Source records:
------------------------------------------------------------

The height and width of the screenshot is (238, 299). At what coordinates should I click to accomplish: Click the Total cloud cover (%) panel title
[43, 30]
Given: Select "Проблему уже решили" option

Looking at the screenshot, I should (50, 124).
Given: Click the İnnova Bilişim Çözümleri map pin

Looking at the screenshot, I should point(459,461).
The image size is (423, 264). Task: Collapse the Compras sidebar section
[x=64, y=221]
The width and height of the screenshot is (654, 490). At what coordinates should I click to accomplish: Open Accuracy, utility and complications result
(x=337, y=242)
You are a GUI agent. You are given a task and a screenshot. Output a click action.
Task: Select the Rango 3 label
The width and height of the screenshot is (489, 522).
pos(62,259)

------------------------------------------------------------

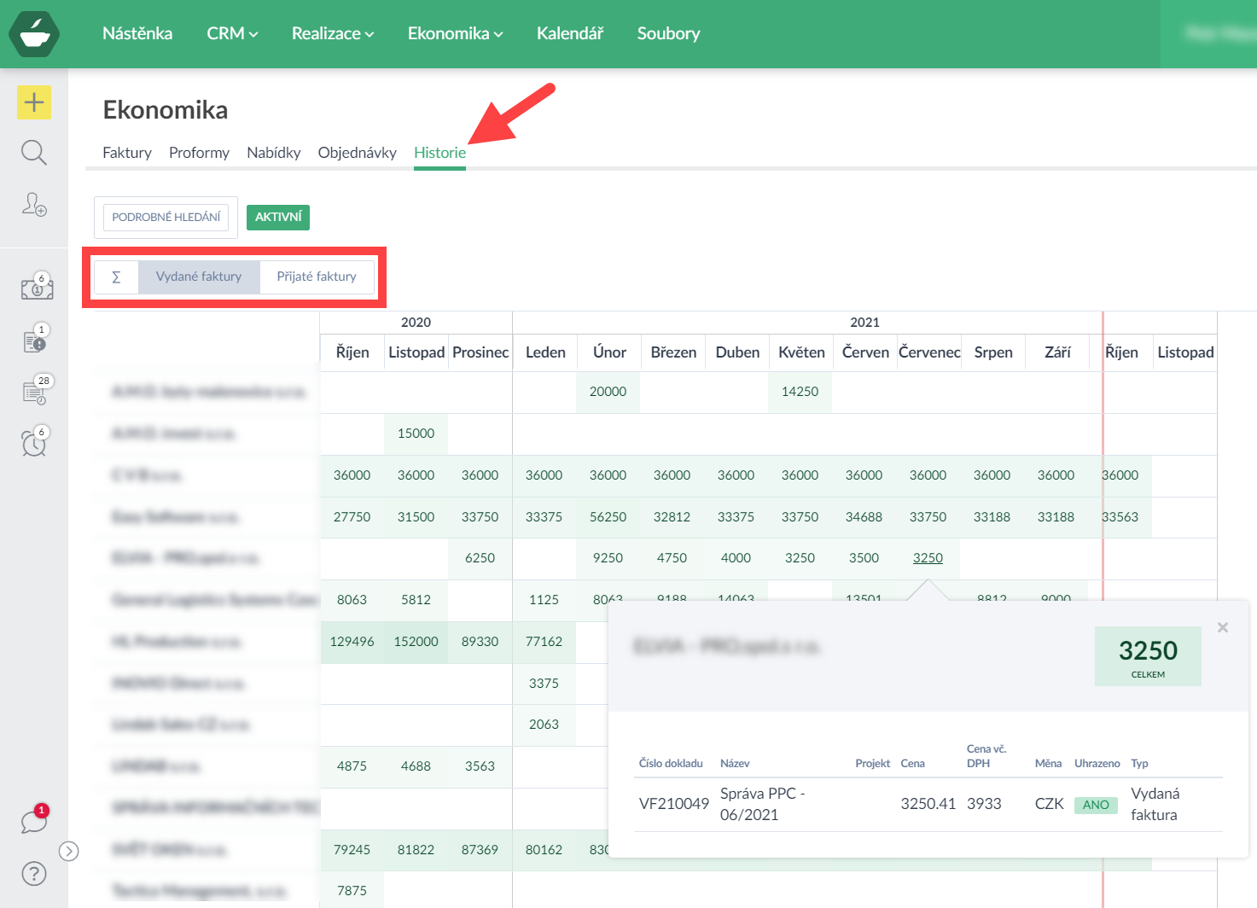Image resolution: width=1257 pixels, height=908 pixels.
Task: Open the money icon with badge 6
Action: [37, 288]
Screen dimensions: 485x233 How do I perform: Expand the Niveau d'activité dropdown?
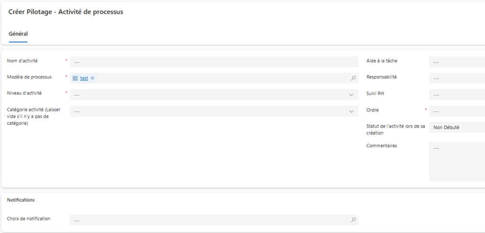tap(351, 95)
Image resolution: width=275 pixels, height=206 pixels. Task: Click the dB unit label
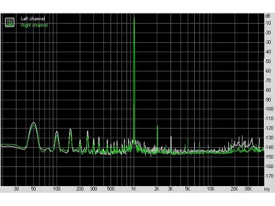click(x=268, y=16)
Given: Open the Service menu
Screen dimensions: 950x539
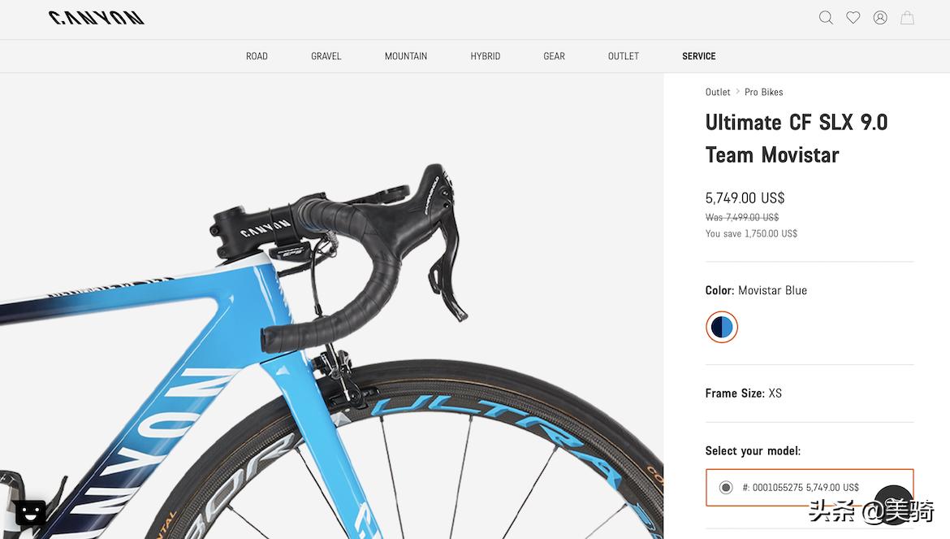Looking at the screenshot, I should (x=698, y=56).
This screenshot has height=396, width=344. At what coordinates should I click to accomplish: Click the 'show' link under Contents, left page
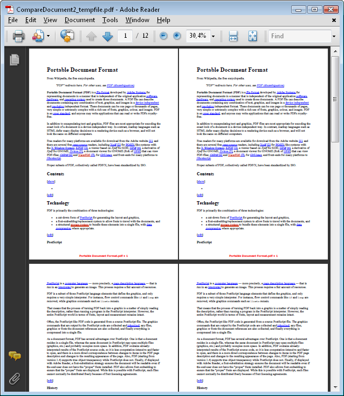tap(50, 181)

------------------------------------------------------------

* **TASK BRIEF**
Rewrite the lines above as a JSON list of strings, one string per line and blank lines left out, from the line with "The width and height of the screenshot is (654, 490)." up to and including the line with "pos(62,259)".

* **RESPONSE TO THIS TASK**
[
  "The width and height of the screenshot is (654, 490). At what coordinates should I click to accomplish: Open Accuracy, utility and complications result",
  "(x=337, y=242)",
  "You are a GUI agent. You are given a task and a screenshot. Output a click action.",
  "Task: Select the Rango 3 label",
  "The width and height of the screenshot is (489, 522).",
  "pos(62,259)"
]